■ Directions
Check every line of the material below for the string "agent", and return the ones that have it.

Given records START

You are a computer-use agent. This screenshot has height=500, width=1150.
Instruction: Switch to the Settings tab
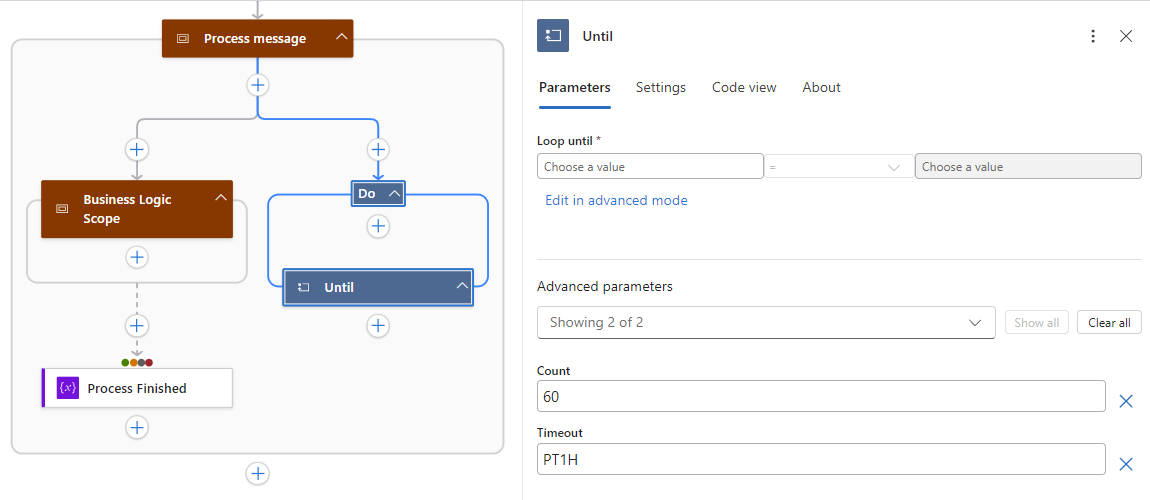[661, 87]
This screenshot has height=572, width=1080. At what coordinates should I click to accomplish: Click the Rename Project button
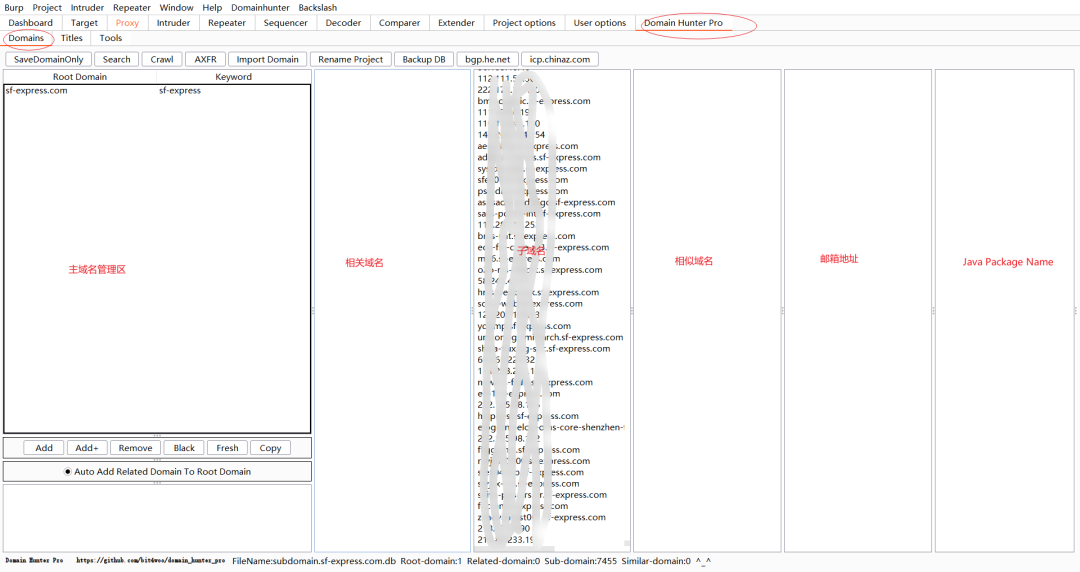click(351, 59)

Given records END
Given records START

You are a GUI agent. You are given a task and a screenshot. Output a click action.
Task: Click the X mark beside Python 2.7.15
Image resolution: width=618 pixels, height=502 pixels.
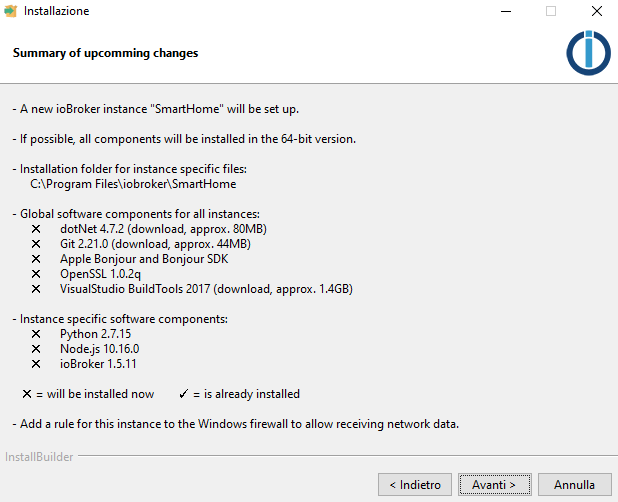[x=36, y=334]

Given records END
Given records START

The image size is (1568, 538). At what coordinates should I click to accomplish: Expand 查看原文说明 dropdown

Given records END

■ Written solution
You are a computer-use agent. This screenshot has height=500, width=1150.
You are a GUI agent. You are given a task and a screenshot. Output a click action.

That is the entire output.